Problem details —
Print the lines of the rows verbatim, from the line containing "Open the hamburger main menu" through the final line of the rows, both ends included, and omit the pictures from your output.

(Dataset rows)
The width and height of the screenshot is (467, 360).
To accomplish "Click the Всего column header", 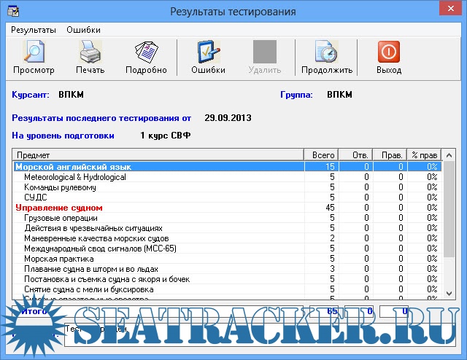I will click(x=320, y=154).
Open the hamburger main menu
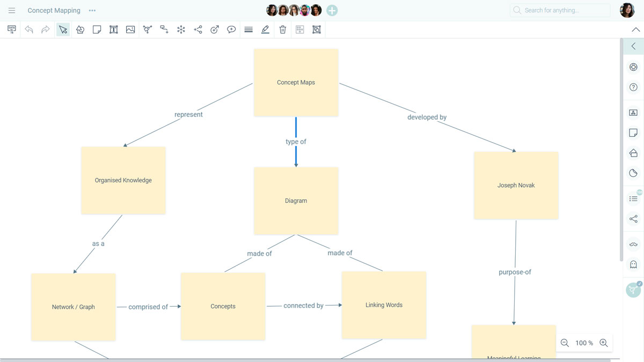This screenshot has width=644, height=362. [x=12, y=10]

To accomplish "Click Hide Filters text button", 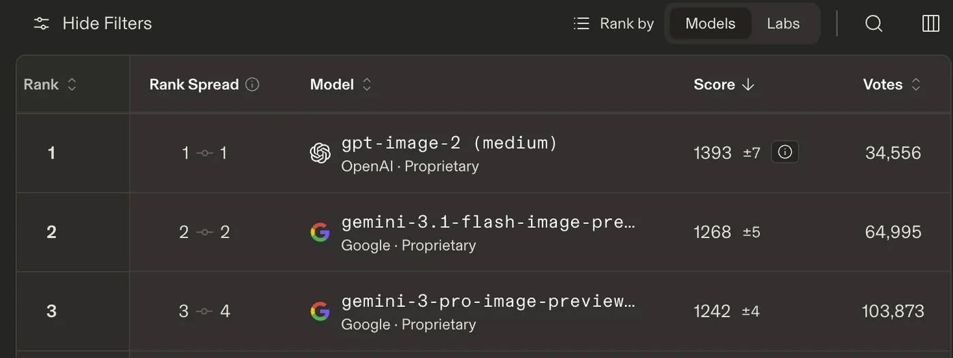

Answer to the task —
Open the hamburger main menu
This screenshot has width=644, height=362. [x=12, y=10]

To accomplish "Click Hide Filters text button", 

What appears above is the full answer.